§ Task brief:
Going through the entries, how many lines include the string "computer"? Answer only with the number.

Records from a collection
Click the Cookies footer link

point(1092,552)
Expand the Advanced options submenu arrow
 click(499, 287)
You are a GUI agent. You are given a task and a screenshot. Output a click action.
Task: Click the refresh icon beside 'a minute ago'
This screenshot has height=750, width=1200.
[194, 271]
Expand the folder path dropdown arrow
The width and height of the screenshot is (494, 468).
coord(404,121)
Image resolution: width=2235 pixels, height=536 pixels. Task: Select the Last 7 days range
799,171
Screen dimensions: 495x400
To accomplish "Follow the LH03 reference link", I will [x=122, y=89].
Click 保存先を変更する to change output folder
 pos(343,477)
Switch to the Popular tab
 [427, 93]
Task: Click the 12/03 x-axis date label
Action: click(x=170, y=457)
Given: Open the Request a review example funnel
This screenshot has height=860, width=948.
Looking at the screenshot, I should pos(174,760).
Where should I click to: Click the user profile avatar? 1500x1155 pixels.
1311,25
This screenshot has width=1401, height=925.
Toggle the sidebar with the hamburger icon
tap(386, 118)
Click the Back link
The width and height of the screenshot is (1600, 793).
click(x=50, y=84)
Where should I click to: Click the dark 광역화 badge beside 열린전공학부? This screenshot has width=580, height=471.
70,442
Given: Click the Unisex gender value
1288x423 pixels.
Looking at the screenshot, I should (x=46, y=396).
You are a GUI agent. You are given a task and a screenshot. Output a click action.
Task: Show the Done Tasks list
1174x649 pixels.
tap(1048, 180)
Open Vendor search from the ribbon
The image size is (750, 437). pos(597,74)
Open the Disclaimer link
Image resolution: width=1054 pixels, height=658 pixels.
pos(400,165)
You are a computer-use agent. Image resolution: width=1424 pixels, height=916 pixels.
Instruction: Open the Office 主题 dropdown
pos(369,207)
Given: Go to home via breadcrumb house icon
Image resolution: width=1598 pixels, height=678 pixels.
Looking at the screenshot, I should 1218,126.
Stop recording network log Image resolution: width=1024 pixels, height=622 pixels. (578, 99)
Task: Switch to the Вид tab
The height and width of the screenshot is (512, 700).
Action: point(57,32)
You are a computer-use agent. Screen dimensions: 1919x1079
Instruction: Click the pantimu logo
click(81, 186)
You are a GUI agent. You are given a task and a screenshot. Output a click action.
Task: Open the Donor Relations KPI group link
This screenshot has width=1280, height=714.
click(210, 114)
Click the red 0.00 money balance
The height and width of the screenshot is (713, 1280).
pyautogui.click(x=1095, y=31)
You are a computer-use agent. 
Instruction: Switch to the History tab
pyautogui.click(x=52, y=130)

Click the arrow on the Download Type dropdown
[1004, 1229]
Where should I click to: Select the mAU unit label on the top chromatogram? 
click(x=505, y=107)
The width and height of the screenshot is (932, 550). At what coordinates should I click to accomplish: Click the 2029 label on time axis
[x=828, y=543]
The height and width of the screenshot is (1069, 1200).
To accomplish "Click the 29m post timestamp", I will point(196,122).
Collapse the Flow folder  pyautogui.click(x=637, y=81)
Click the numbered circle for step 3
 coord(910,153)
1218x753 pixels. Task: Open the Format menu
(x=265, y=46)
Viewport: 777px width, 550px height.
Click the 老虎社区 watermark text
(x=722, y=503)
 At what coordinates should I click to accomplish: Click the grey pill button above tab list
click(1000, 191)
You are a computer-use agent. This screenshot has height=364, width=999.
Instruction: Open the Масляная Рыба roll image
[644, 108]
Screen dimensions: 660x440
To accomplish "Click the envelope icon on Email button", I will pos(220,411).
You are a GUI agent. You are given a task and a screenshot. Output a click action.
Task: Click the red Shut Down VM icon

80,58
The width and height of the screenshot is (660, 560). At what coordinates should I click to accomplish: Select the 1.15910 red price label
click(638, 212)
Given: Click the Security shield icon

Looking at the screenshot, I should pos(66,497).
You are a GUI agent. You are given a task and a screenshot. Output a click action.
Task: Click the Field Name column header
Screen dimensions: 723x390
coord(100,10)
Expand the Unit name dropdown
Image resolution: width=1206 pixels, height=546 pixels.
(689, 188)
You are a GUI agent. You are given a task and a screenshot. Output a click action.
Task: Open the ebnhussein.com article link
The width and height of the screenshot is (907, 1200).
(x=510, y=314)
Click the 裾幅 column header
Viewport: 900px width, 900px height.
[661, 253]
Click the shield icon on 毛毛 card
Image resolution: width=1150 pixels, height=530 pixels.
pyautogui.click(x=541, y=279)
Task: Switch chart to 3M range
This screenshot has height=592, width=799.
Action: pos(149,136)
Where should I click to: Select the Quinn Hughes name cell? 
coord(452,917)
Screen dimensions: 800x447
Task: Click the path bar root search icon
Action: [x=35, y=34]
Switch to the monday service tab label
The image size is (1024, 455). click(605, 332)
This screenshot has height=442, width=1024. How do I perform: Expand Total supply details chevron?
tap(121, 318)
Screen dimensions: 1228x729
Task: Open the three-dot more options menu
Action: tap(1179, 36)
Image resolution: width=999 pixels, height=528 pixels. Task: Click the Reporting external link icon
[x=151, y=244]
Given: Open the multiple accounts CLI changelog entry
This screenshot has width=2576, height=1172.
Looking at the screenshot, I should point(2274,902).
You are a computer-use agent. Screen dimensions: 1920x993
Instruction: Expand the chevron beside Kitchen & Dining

§ Your solution:
5